Once these subsections are dry I can bring all three pieces together for a final glue-up, using the shop-made square to check for overall squareness of the frame. Clamps and round-overs can interfere with measuring the diagonals, but I do this when I can. Realistically, this glue up can be done all in one go, but the staged glue-up is a habit I have picked up on larger jobs in order to keep my heart rate down.

Top it off

The top is the last piece of the puzzle and its final size is dependent on the rest of the frame. I double check the dimensions for the top and prepare for final cuts. Any panel glue up that fits through my thicknesser gets a light pass on each side with sharp blades to bring it to final thickness. I then crosscut and rip to final size at the panel saw. Doing so in this order means any snipe from the thicknesser is crosscut off, and any tearout from the crosscut is ripped off.


20. A second template in conjunction with 1" flush trim bit gives a 1/2" radius on the inside corner.

At the same time, I use the panel saw to make a routing jig for the leg cutouts. With the fence at the same width as the top, I cut two off-cuts of MDF that are large enough to be able to clamp to my workpiece, say 300–400mm long.

I then set the fence to notch out a square to form the routing template (photo 20).
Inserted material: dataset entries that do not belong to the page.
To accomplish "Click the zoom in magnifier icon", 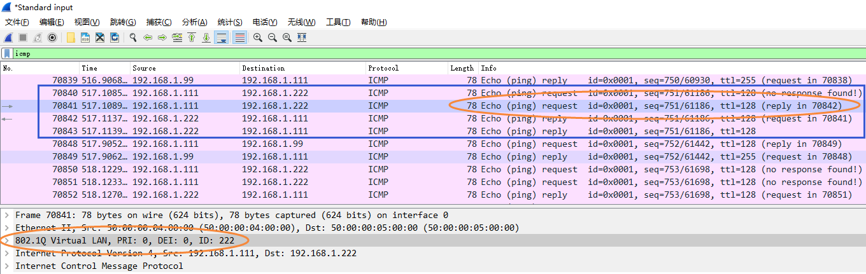I will click(258, 38).
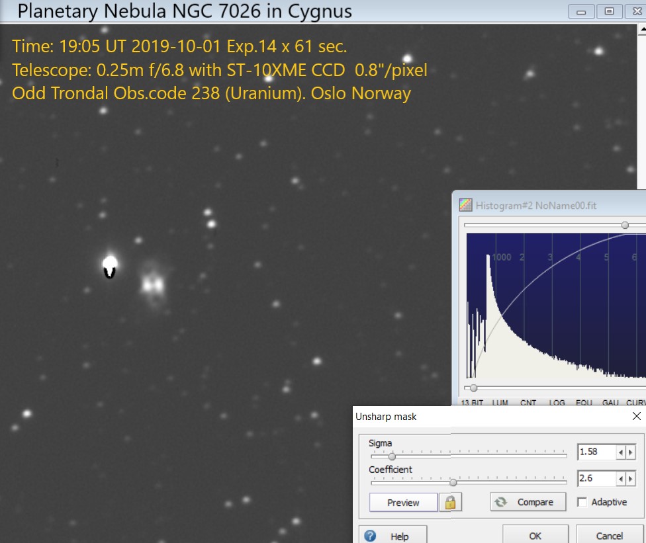This screenshot has width=646, height=543.
Task: Click the Histogram window title icon
Action: tap(466, 205)
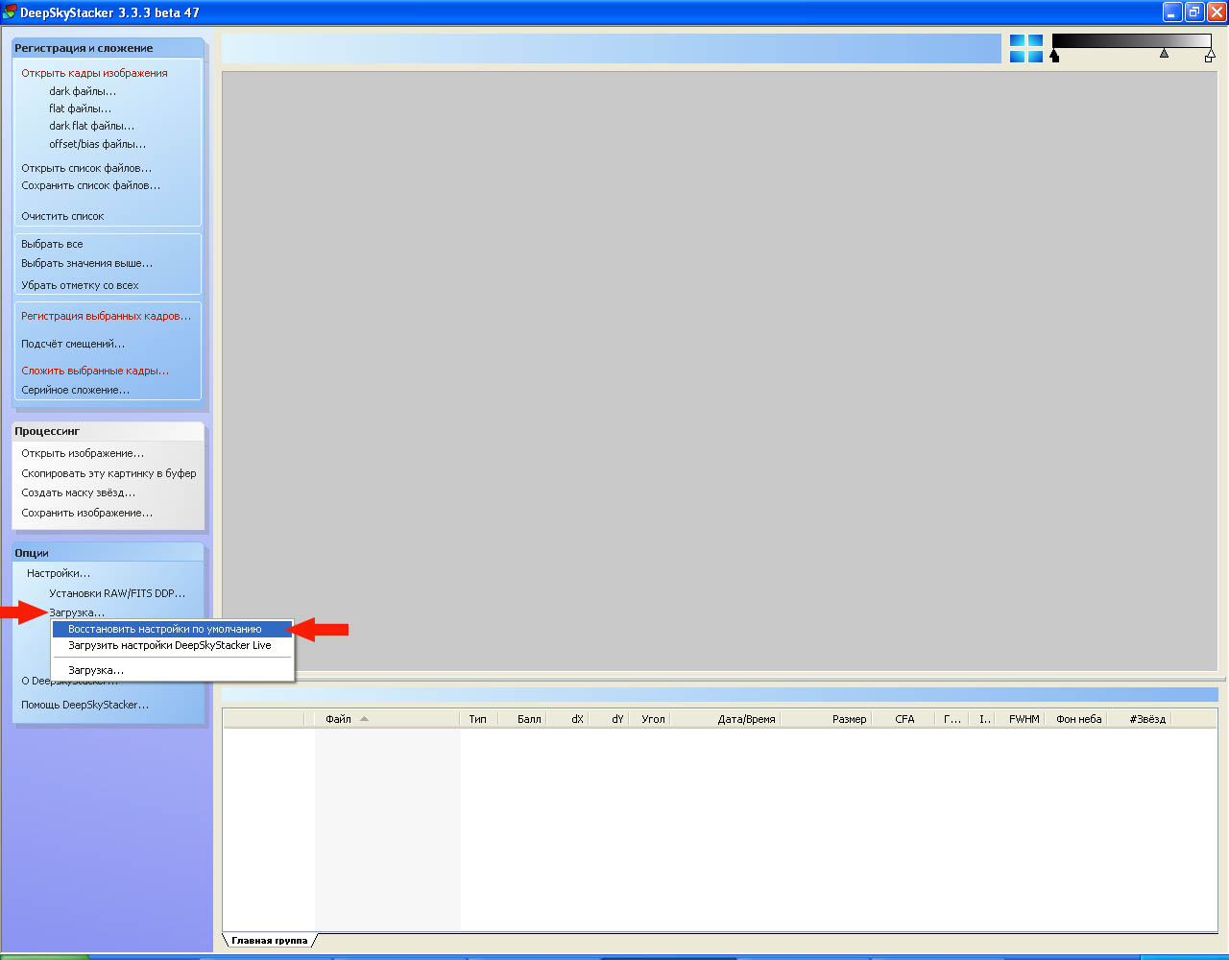
Task: Click 'Сложить выбранные кадры...' link
Action: click(x=95, y=371)
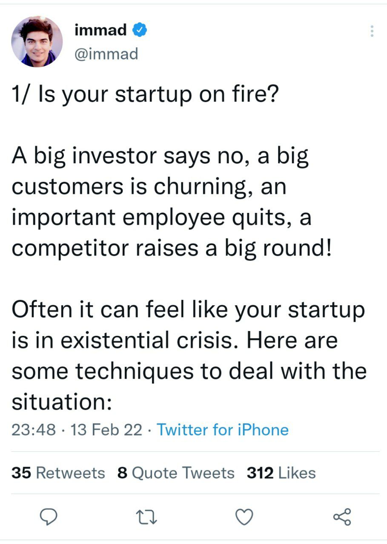
Task: Click the "competitor raises a big round!" line
Action: [x=171, y=248]
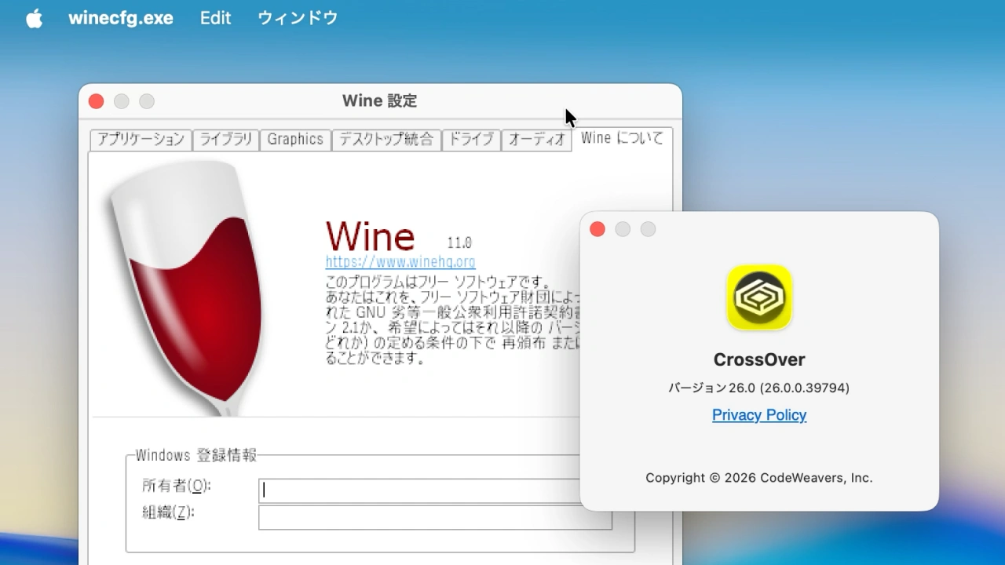Screen dimensions: 1005x565
Task: Close the Wine 設定 window
Action: [x=97, y=101]
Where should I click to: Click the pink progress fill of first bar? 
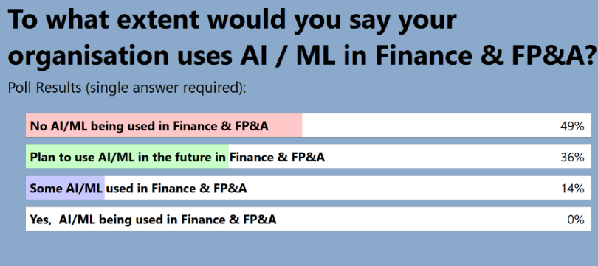164,125
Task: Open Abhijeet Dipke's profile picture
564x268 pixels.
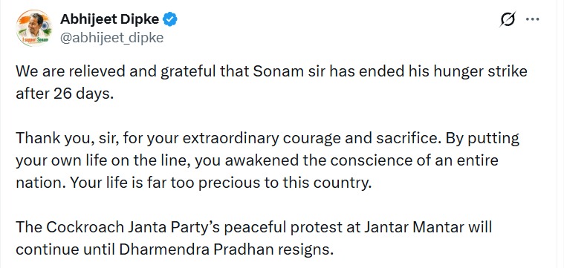Action: pyautogui.click(x=34, y=28)
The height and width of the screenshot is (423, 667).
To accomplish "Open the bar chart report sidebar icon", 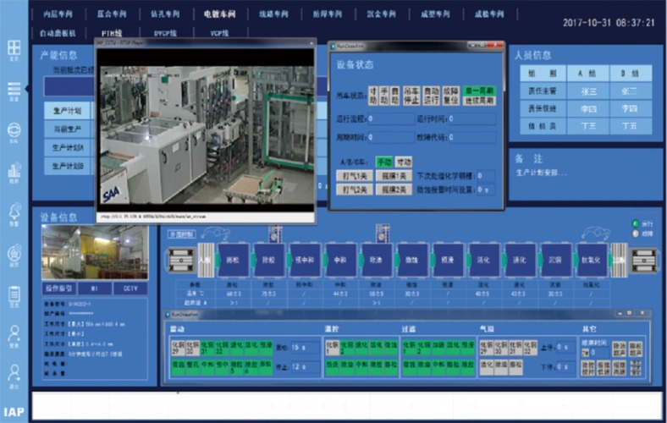I will [x=14, y=171].
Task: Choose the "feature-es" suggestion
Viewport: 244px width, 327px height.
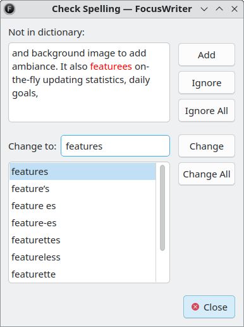Action: point(83,223)
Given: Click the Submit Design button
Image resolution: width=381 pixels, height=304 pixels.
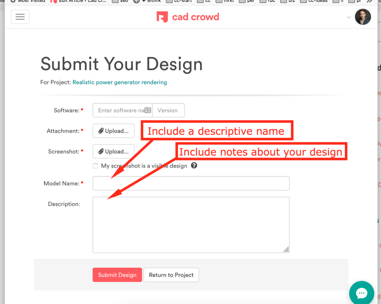Looking at the screenshot, I should pyautogui.click(x=117, y=275).
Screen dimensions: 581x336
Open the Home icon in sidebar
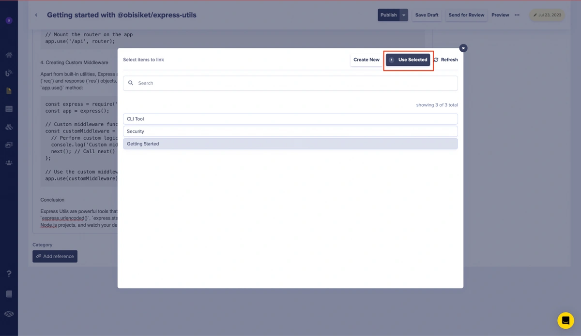[x=9, y=55]
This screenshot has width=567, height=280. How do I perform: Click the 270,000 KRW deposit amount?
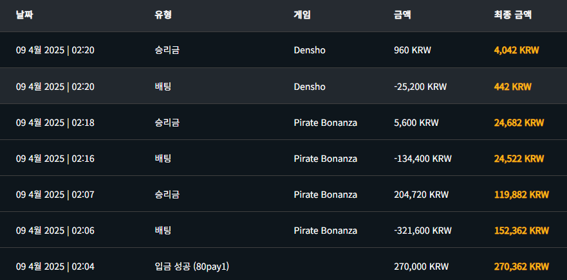(x=421, y=267)
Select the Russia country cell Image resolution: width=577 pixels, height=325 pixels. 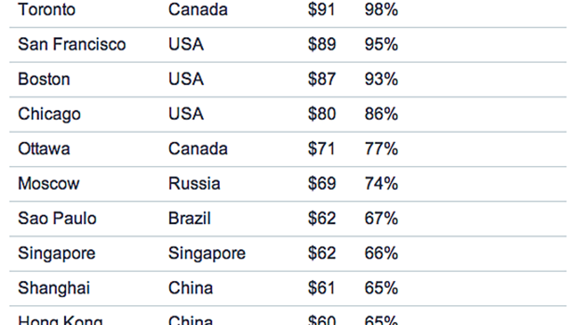194,183
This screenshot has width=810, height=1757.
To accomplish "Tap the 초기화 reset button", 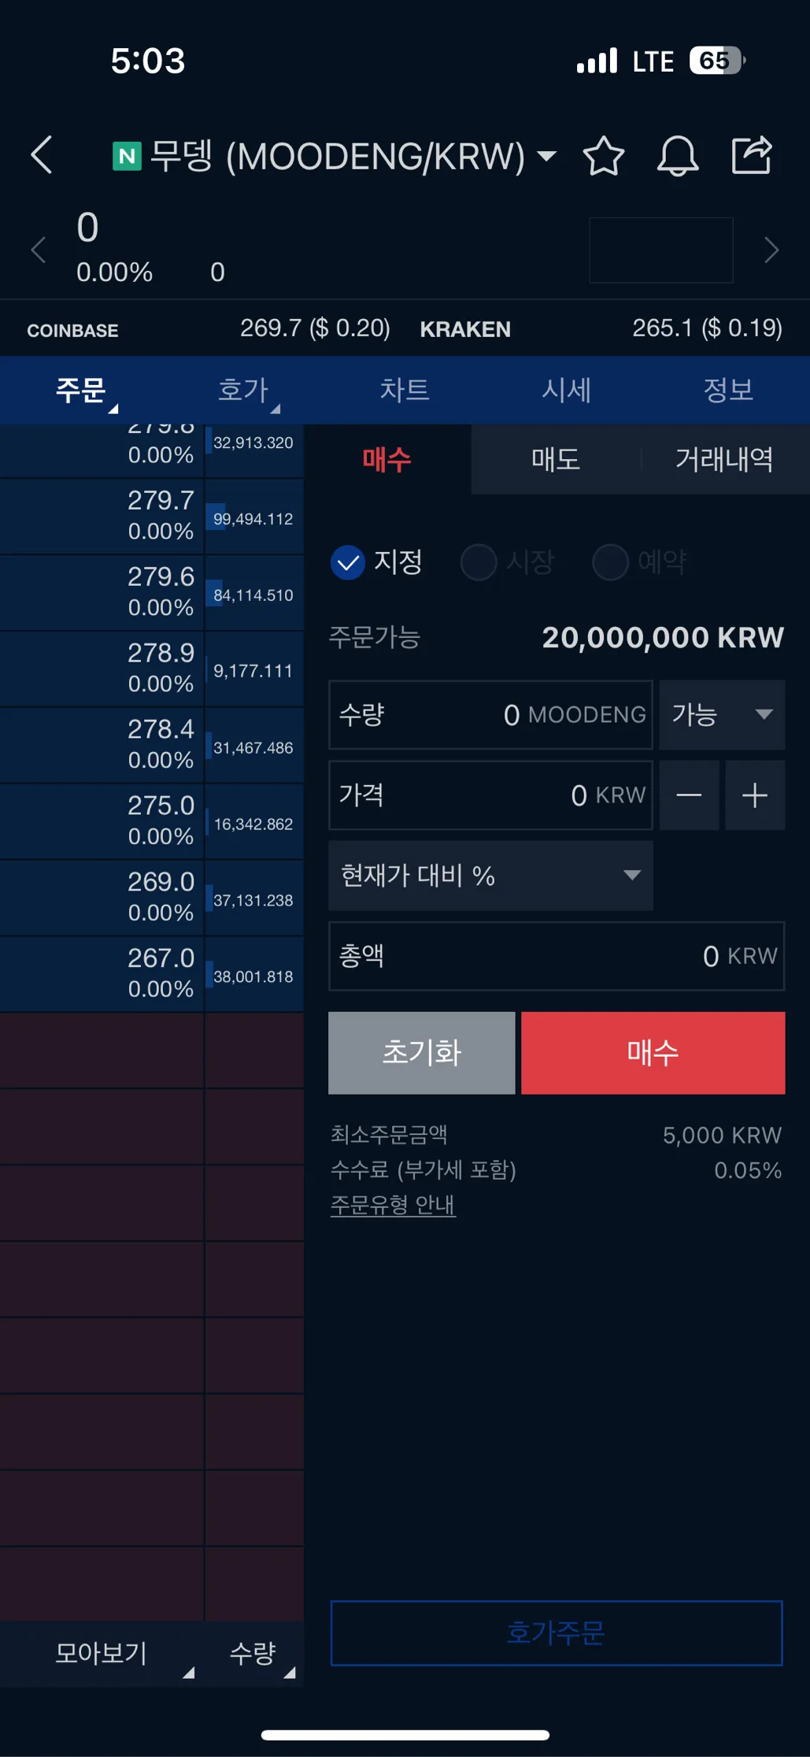I will point(422,1053).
This square needs to be 42.5mm plus the shadow gap, which the sawblade accounts for at roughly 3mm thick.


21. This also works with the 3/8" round-over on the legs and the 3mm shadow gap.

I can then use the first template to rout a second template, which with a 1" flush trim bit will give me a 1/2" radius on the inside corner. This works perfectly with my 3/8" round- over on the legs, plus 3mm for the shadow gap (photo 21).

I test fit this template on my frame and sight the shadow lines to make sure they’re evenly spaced. Once satisfied, I can trace the template on the top, jigsaw out the waste and perform final routing. Tearout on the trailing edge of the cut is controlled with a backer block or some veneer tape. Sharp bits are a necessity here to avoid burn marks.

Finishing off

While the base is drying, the top can be sanded. After removing clamps, final finessing and clean up can be done. If all is looking as it should when the top is placed on the base, I flip everything onto the workbench, mark out fixing holes, and screw it all together. At this point it is often late in the day, so I reassess with fresh eyes the next day in the morning light. I’ll move to various places in the workshop to pick up different lighting and I almost always find something I missed the previous day.

It’s only now that I feel satisfied to commence the finishing process. I like hardwax oils as they are easy to apply, feel nice and natural and are easily repaired. I roll three coats on the top and rub and buff off three coats on the base. The top can now be fixed down, and the piece is complete.